Professional Identity and Stewardship: Part 2: Leadership Interview

Professional Identity and Stewardship – Part 2: Leadership Interview

AMP-450V: Leadership and Vocation

Professional Identity and Stewardship – Part 2: Leadership Interview

What is your role as a health care team member?

I interviewed Pupil Services Director, Lori Smith. “My title is Pupil Services Director and I am responsible for the development, coordination and supervision of special education and pupil services, this includes health services in the school district. My responsibilities include the coordination of programming for children with disabilities from ages 3 through age 21” (L. Smith, personal communication, June 15, 2017). Special education staff and services, school health services and mental health services fall under my supervision.

How is professionalism defined and how does professional responsibility influence your work?

Professionalism is an attitude and a culture that are expectations with employees, students and parents. The delivery of communication and services are made through using correct medical and special education terminology. Honoring that when meetings are held, that they are useful, stay on track and are upholding the needs of the student or staff. Teamwork is essential in making pupil services successful. Falling under my supervision is the transportation, health services and educational services for students with special education needs. “I define this by valuing each role in the ladder of pupil services. Trying to share in leadership and allowing those who are natural leaders take on the role and I find that it helps to bring about a personal accountability that encourages others to work towards their goals” (L. Smith, personal communication, June 15, 2017).

Do you consider yourself a steward of health care? Why or Why not?

Regardless if it is a school district or health care, it is important to be good stewards of time, money and resources. “We must become effective fiscal stewards who save and generate money while improving care of the students in our district” (L. Smith, personal communication, June 15, 2017).  A basic understanding of health care financing and learning to develop a business case for budgeting are helpful tools.

Is it important to you that leaders exercise professional advocacy and authenticity as well as power and influence when working with colleagues? Why or why not?

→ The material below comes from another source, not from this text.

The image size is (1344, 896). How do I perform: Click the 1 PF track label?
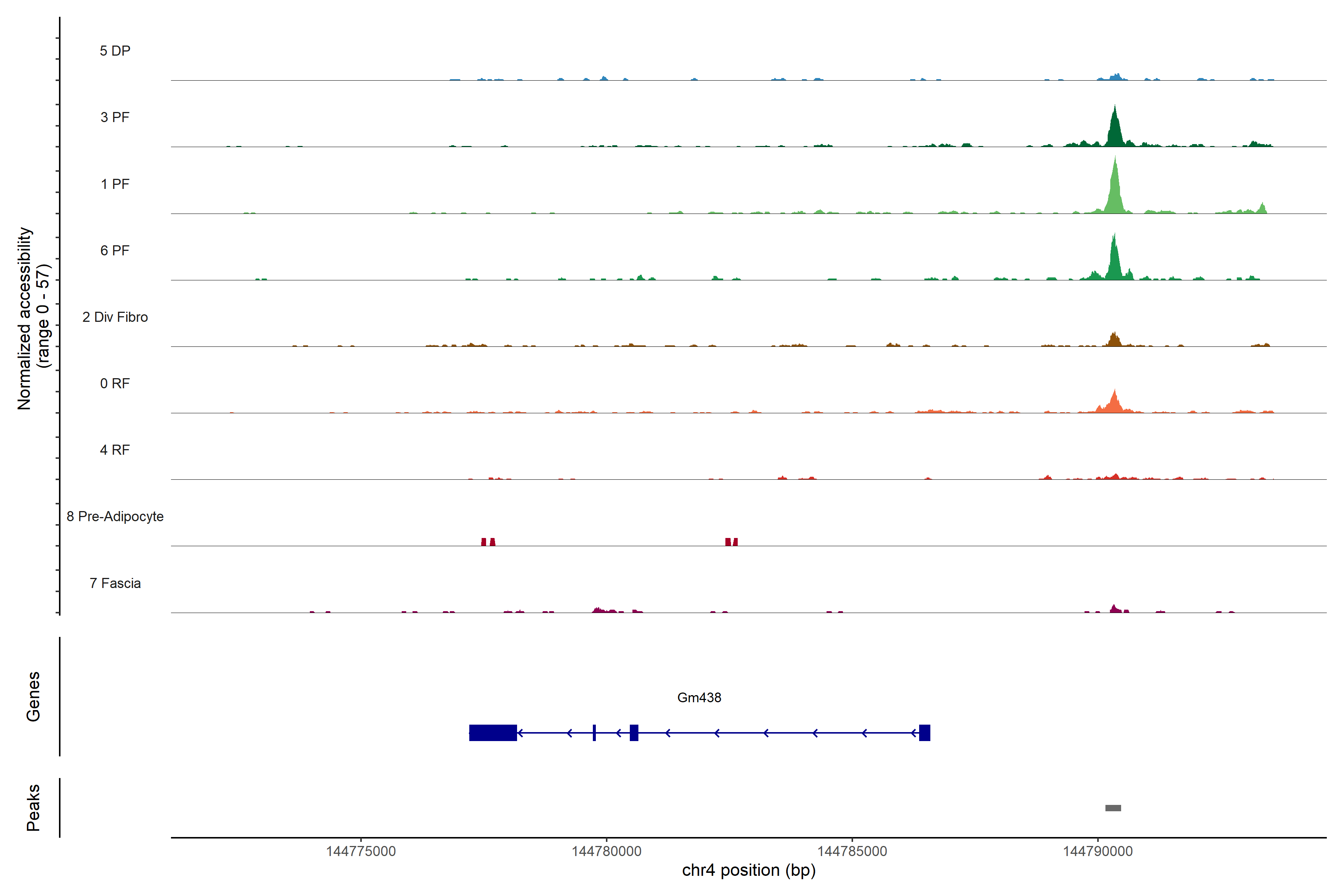pos(115,184)

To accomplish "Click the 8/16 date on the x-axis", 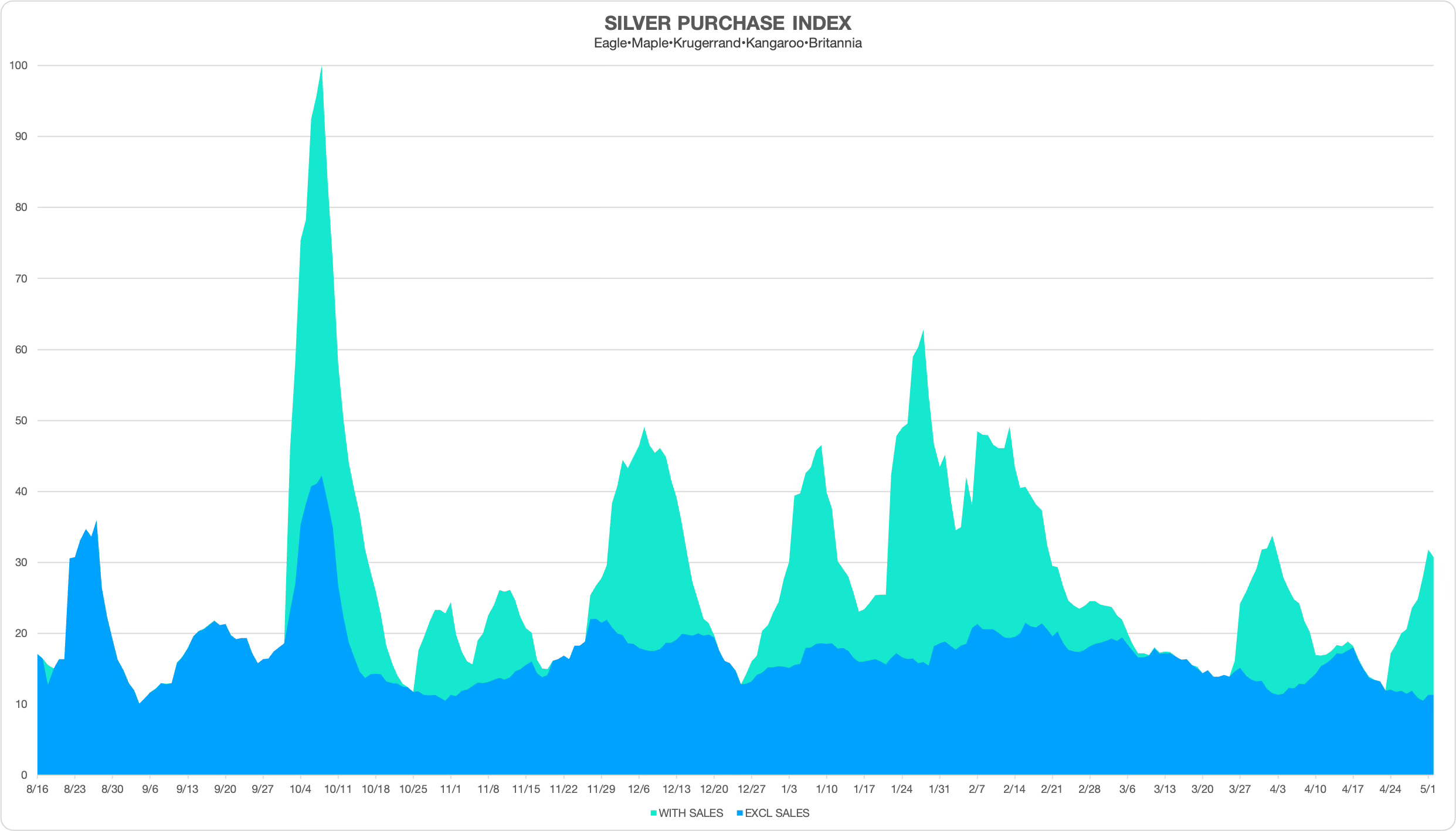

“A key tenet of servant leadership training is that it applies to everyone in an organization — a person doesn’t necessarily have to be in charge of a situation to show leadership because leadership is demonstrated through serving others” (L. Smith, personal communication, June 15, 2017). Being authentic and advocating for employees, students and parents is so important. Being engaged in the work of other people, give 100% and show up for each and every challenge.

Author’s Impression

To compare and contrast the peer and leadership role of servant leadership, I think them both offer components of understanding what it is like to serve. It was great to be able to gather the insights from two different perspectives in regards to servant leadership.